_Goal of the exercise_
Find "You are a computer-use agent." in the entries below; copy that line through the last, exactly, with no pictures.

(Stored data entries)
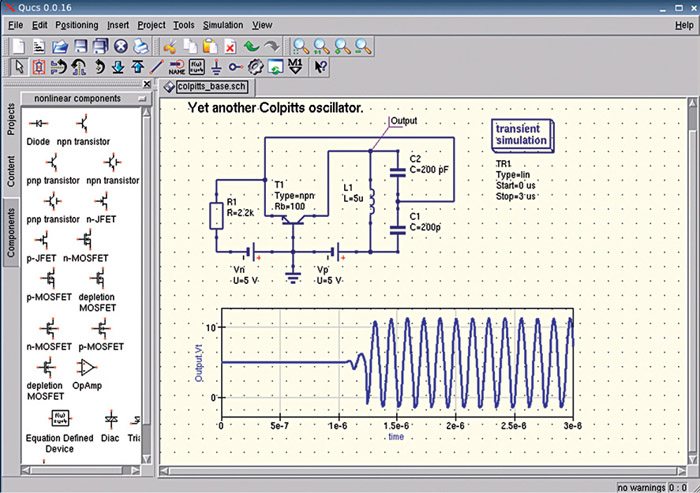Click the Set Marker M1 icon
Image resolution: width=700 pixels, height=493 pixels.
pyautogui.click(x=296, y=67)
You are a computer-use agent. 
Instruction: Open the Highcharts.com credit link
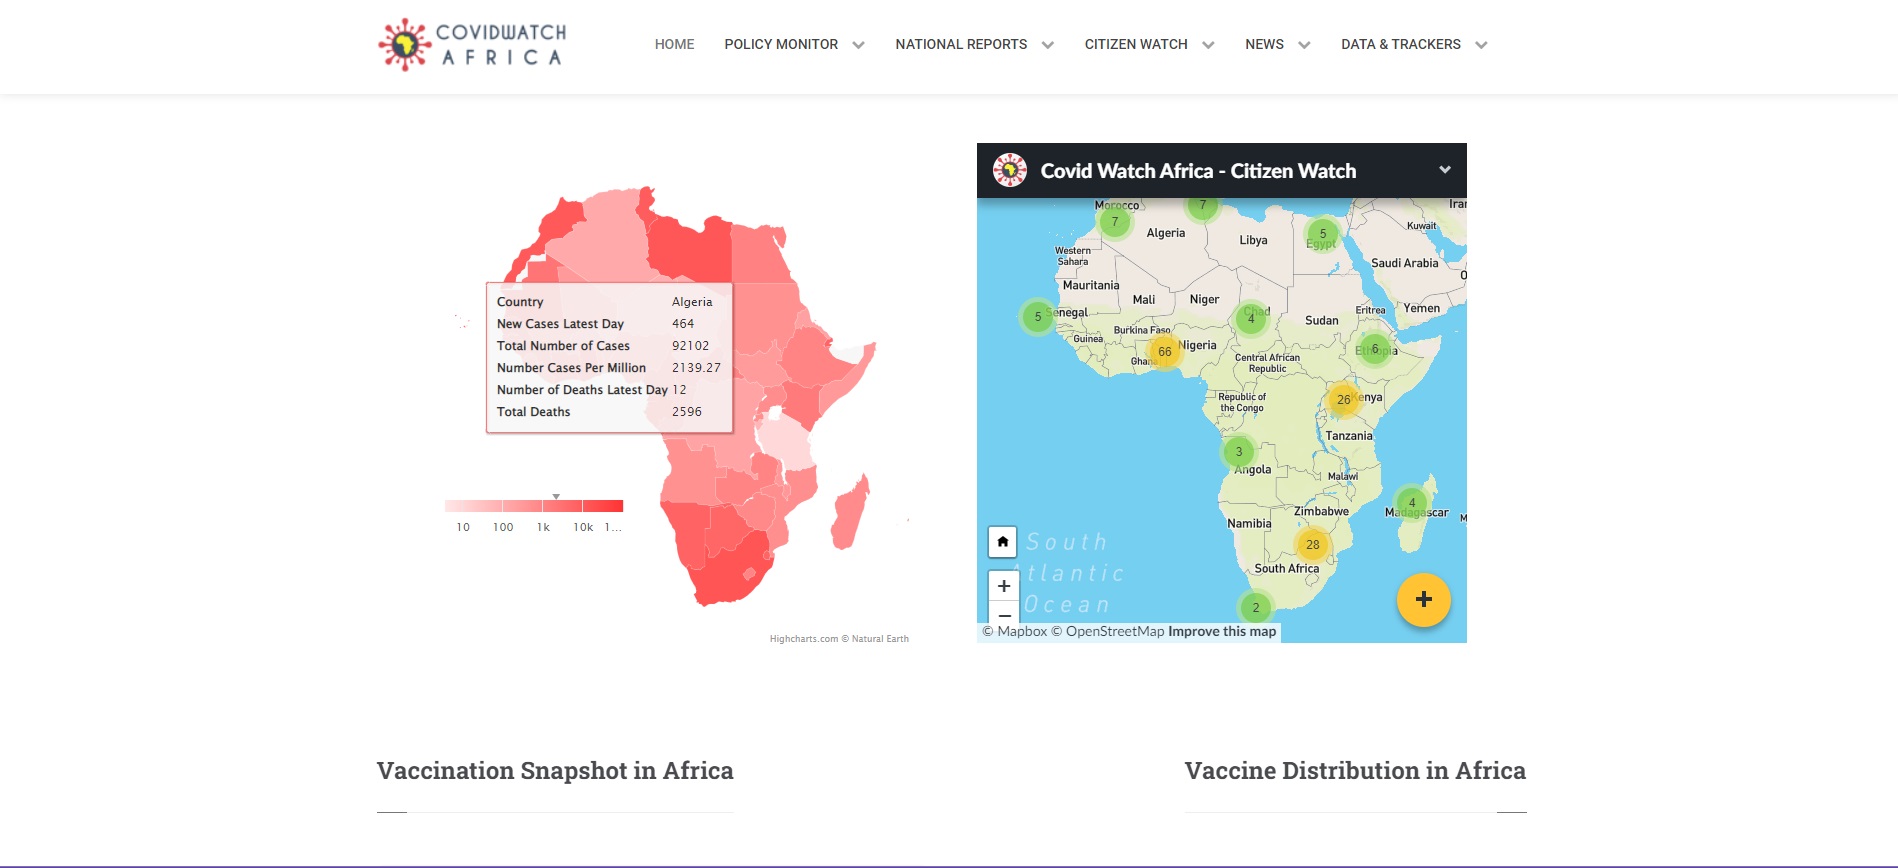click(x=803, y=639)
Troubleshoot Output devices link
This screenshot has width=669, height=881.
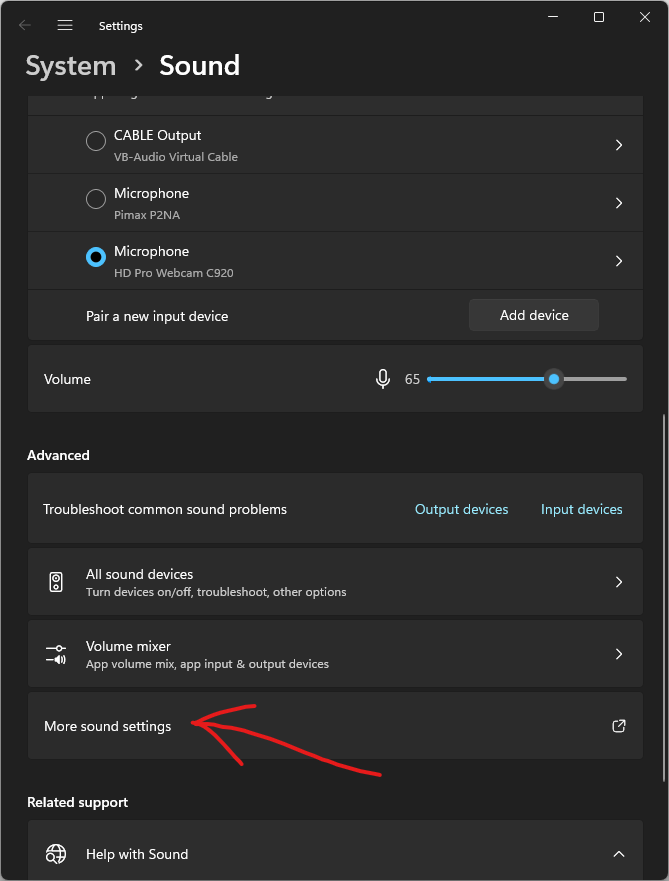pyautogui.click(x=461, y=509)
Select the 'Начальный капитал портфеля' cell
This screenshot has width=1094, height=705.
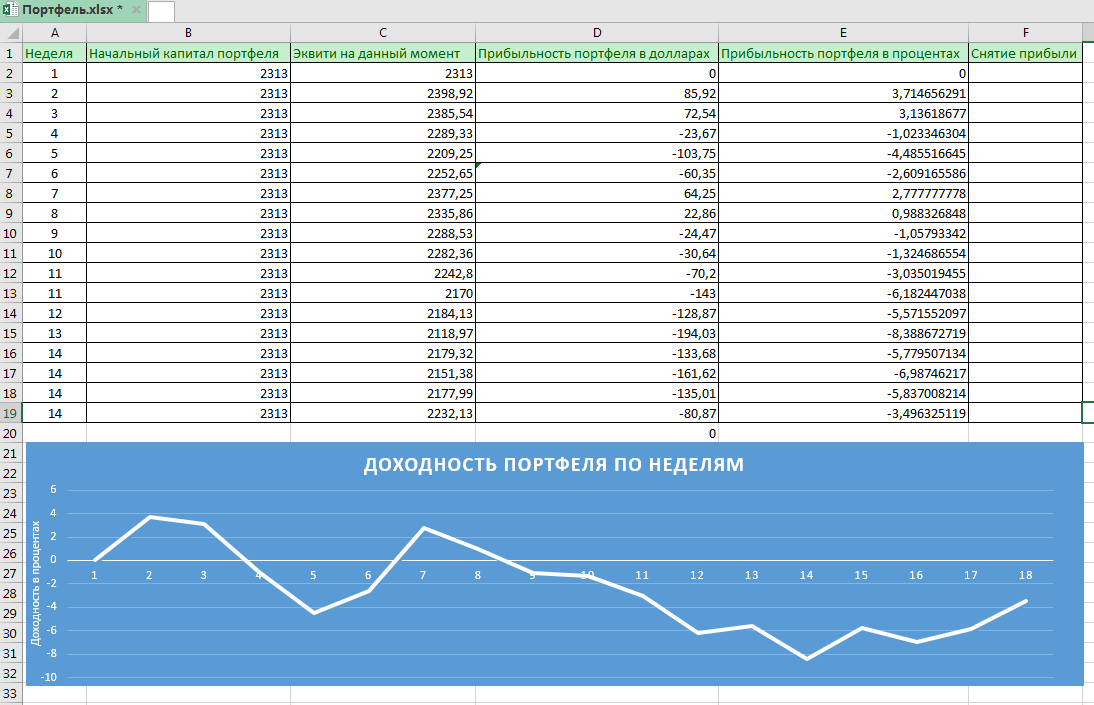point(188,53)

_Response_
You are a computer-use agent. 
Instruction: Open the Highcharts.com credit link
click(x=803, y=639)
Troubleshoot Output devices link
This screenshot has width=669, height=881.
pyautogui.click(x=461, y=509)
Select the 'Начальный капитал портфеля' cell
This screenshot has width=1094, height=705.
point(188,53)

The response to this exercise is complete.